En filigrane, le film nous raconte le cheminement de ce bateau-phare grisâtre devenu salle de concert à la carène rouge sang, et Guy GIRARD nous promène dans un « boat-trip » imaginaire. En passant par une Seine en nocturne joliment saturée, on chemine aux extrémités du globe, du Cercle polaire à Yokohama, on croise des ours blancs et des corbeaux japonais. On se faufile également dans les couloirs du métro parisien où l’on retrouve Jean-Marc ROUGET faisant la manche, ou encore on observe des observateurs en attente de la fameuse éclipse de 1999 via lunettes interposées. C’est à une savoureuse et extatique collision d’événements gorgés de vibrations denses que nous convie ces Mi-Grateurs, gardiens de Batofar d’un jour (bien que de nuit), samouraïs de l’extrême pour toujours…

Sept fois PAUVROS, sous tous les angles et sous d’autres coutures, par tous les temps et dans autant d’espaces, cela suffit-t-il à faire le tour de ce personnage ? Peut-être que non ; il y aurait eu tellement d’autres moments « pauvrosiens » à saisir. (On aurait du reste bien aimé voir figurer dans ce coffret le film Entre chien et loup, qui montre PAUVROS et HAINO en duel improvisé scénique, mais il aurait sans doute fait doublon avec les Mi-Grateurs.)

Aux images et aux sons, ce coffret ajoute le texte, puisqu’il contient un livret de 24 pages comprenant, outre de magnifiques photos, une Conversation entre Jean-François PAUVROS, Guy GIRARD, Jean-Marc ROUGET et Bertrand LOUTTE qui éclaire quelques à-côtés de ce qui est donné à voir.

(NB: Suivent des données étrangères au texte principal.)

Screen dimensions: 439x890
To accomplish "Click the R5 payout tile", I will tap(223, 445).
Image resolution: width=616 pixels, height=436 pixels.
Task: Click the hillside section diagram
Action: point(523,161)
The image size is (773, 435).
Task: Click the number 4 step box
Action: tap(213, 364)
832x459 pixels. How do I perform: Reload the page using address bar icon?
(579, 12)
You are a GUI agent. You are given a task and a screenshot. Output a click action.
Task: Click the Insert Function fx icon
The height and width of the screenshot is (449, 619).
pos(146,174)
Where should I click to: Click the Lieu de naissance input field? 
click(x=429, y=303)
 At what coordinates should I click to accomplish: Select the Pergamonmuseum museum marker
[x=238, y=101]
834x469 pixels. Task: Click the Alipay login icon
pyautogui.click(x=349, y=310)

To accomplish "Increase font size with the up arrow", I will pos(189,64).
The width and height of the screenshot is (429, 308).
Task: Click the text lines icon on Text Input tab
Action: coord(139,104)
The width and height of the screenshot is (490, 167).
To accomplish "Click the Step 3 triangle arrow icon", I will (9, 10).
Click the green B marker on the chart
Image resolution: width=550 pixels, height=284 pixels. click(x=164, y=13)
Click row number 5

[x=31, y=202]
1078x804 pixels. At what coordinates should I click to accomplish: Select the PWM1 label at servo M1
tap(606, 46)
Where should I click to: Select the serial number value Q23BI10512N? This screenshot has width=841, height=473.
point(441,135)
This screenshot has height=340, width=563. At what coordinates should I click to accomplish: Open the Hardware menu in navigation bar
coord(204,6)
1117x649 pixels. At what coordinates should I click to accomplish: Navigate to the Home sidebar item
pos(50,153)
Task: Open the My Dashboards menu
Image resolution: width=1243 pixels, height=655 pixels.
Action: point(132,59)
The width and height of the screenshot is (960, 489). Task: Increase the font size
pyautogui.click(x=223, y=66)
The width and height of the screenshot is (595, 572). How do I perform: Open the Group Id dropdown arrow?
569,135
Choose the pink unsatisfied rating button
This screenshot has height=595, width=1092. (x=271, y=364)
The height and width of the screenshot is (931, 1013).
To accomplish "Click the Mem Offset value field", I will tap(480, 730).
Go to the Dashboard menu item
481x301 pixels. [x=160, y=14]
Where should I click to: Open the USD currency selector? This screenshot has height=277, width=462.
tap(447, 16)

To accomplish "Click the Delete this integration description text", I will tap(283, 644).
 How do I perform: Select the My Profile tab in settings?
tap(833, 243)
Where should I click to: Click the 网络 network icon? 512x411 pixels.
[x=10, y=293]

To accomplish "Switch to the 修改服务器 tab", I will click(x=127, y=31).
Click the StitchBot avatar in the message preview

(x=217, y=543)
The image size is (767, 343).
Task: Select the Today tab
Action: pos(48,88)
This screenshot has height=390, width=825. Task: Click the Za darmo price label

Quoi qu’il en soit, les sept films réunis ici témoignent de la profonde amitié, compréhensive et fascinée, de l’auteur pour son sujet. Outre qu’il révèlent des moments d’histoire du parcours de PAUVROS, ils mettent en relief la convulsive humanité de ce personnage dont l’activisme artistique, forcément politique et foncièrement exploratoire, constitue un moteur essentiel de cette « marge française » en perpétuelle réinvention.